## WORK ITEM
Only the line containing "Cancel the changes" and the lines after it, through the end of the data below, are to be returned, each exactly as it stands.

## PROVIDED RECORDS
--------
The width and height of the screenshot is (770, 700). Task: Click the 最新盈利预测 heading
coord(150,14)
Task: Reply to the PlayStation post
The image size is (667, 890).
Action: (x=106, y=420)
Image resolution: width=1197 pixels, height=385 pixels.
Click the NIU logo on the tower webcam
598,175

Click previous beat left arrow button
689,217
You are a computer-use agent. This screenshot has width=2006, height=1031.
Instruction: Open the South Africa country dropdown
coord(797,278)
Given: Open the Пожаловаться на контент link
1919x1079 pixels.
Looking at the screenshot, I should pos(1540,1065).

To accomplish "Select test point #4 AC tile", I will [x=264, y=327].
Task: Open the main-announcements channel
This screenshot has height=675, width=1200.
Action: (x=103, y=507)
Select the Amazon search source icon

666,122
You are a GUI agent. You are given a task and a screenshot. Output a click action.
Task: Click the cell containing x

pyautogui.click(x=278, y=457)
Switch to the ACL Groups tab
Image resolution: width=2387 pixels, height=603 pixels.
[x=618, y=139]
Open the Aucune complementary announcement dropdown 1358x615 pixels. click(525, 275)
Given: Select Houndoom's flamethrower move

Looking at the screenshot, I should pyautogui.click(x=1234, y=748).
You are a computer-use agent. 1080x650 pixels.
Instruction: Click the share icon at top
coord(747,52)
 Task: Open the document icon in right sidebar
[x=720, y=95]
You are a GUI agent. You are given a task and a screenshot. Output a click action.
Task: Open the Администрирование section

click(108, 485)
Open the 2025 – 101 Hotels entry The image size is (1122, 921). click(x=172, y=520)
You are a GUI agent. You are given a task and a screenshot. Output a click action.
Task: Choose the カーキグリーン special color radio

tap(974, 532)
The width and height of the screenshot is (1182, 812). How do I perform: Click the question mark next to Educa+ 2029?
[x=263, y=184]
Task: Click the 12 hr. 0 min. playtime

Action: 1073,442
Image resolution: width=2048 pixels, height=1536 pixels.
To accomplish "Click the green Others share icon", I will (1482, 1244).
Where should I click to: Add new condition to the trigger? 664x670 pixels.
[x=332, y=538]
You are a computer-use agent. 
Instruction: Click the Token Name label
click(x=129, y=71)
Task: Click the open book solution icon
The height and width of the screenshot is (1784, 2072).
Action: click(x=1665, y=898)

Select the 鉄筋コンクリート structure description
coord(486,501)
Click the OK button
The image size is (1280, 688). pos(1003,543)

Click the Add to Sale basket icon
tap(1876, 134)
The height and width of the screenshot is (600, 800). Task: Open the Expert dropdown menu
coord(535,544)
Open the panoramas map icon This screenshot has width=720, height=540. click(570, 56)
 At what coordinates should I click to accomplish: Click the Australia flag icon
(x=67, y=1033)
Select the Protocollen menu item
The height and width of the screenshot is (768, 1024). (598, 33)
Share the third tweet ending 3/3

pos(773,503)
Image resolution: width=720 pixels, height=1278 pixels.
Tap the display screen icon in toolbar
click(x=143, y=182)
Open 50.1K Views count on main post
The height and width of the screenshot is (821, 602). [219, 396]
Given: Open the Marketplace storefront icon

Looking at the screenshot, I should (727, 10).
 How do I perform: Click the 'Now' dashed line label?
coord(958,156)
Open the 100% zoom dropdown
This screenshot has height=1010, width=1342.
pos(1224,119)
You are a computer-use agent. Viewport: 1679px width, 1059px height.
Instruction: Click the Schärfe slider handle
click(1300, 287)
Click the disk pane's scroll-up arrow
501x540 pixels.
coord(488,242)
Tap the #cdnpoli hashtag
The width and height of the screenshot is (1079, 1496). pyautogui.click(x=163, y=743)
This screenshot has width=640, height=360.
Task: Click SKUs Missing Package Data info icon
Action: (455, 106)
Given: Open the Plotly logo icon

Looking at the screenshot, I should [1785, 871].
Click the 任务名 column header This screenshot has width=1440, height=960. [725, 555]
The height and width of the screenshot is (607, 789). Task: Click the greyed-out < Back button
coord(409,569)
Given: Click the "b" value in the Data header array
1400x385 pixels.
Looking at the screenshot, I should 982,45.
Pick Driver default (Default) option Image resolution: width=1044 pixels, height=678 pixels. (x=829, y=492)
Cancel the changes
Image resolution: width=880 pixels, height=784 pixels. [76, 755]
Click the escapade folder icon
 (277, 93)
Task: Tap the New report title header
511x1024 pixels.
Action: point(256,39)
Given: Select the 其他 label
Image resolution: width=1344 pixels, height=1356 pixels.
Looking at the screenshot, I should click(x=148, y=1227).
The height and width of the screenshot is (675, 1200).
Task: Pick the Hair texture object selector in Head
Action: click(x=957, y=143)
--------
## RESULT OF THE EXERCISE
Cancel the changes
Image resolution: width=880 pixels, height=784 pixels. [76, 755]
Click the escapade folder icon
 (277, 93)
Task: Tap the New report title header
511x1024 pixels.
Action: point(256,39)
Given: Select the 其他 label
Image resolution: width=1344 pixels, height=1356 pixels.
Looking at the screenshot, I should click(x=148, y=1227).
The height and width of the screenshot is (675, 1200).
Task: Pick the Hair texture object selector in Head
Action: click(x=957, y=143)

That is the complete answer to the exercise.